Las acciones de Boko Haram, que ha jurado lealtad al Estado Islámico (EI) y ya ha declarado un califato en territorio nigeriano, han causado más de 15.000 muertos y el desplazamiento de más de 1,5 millones de personas desde 2009 en Nigeria. Una tragedia que, si sigue creciendo, puede alcanzar las dimensiones de lo que sucede hoy en Siria e Irak, donde el Estado Islámico avanza a pesar de los bombardeos aéreos de una coalición internacional liderada por EE.UU.
 
Pero Nigeria, a pesar de ser la economía más grande y el primer exportador de petróleo en África, no parece despertar tanta preocupación en las potencias.
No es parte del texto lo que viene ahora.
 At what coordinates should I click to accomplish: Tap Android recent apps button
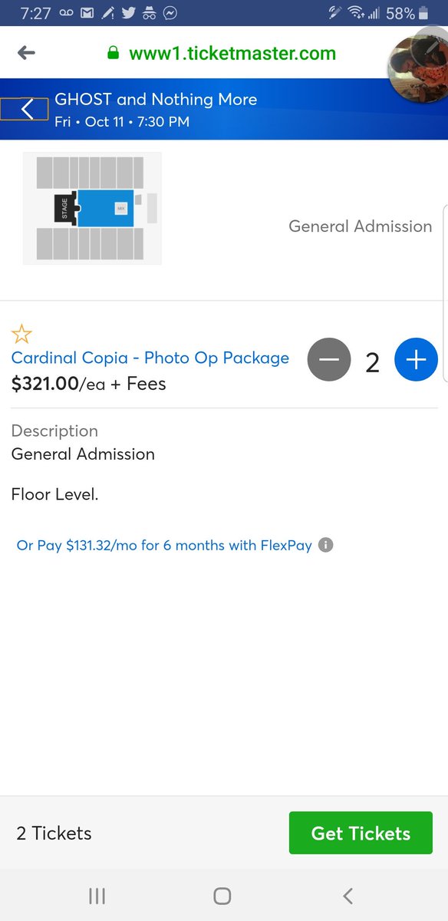(x=97, y=896)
Boko Haram no opera tan cerca de Europa y entre sus militantes, hasta donde se sabe, no hay tantos ingleses o franceses como en las filas del EI. Por eso, en parte, el avance del grupo ha estado fuera del radar de Occidente.
 
Sólo cuando ha cometido atrocidades como el secuestro de más de 200 niñas que asistían a la escuela en la localidad de Chibok, o la utilización de una menor de diez años que se inmoló en un mercado de Nigeria, o la masacre ocurrida en Baga, donde habrían muerto hasta 2.000 personas según Amnistía Internacional, algunas potencias prometieron apoyar al gobierno nigeriano. Hasta ahora, sin embargo, esa ayuda internacional es insuficiente.